── Supplied passage ──

I wouldn't expect a big price on the stamp maybe $5-$7, and require it in order to hunt pheasants in the state for those 17-64. Other states such as Minnesota have a pheasant stamp, I think it would be a good thing in Utah and couldn't be a bad thing for sure. Last year with all the released birds or seemed to create excitement again and there were many more hunters afield knowing there were birds to be found.


----------



## Hoopermat (Dec 17, 2010)

The biggest problem the pheasants face is always going to be preditors. Let face it utah has plenty of great habitat but until the preditor population is controlled they don't stand a chance. Now here's an idea. I would support a stamp for pheasants that went into a fund to pay a reward on all preditors. Not just coyote but fox, raccoon, skunk, feral cats, etc


----------



## #1DEER 1-I (Sep 10, 2007)

Hoopermat said:


> The biggest problem the pheasants face is always going to be preditors. Let face it utah has plenty of great habitat but until the preditor population is controlled they don't stand a chance. Now here's an idea. I would support a stamp for pheasants that went into a fund to pay a reward on all preditors. Not just coyote but fox, raccoon, skunk, feral cats, etc


Utahs largest pheasant problem is not predators, it's habitat. Habitat meaning decent winter cover, knee high grasses for nesting, areas where the only cover isn't just a few fence line strips. If you have an entire field that has good habitat rather than one measly strip the predator will be much less effecient in finding a pheasant or their nests. Just because a field has grass in it, doesn't mean it's useful when it's fed off to nearly bare ground at the end of the grazing season heading into winter. Predator control is a temporary non-lasting endevour, habitat acquisitions and improvement are looking towards the future and are sustainable.

───

Problem to work on ▸
In the pheasant forum thread, which animals does the proposed stamp-funded reward name as predators?

── Data section ──

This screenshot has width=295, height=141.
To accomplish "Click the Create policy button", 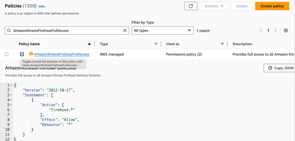I will point(272,6).
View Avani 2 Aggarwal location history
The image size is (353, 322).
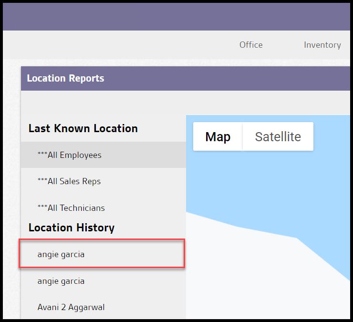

───

Complete output ▸
Coyote, fox, raccoon, skunk, and feral cats.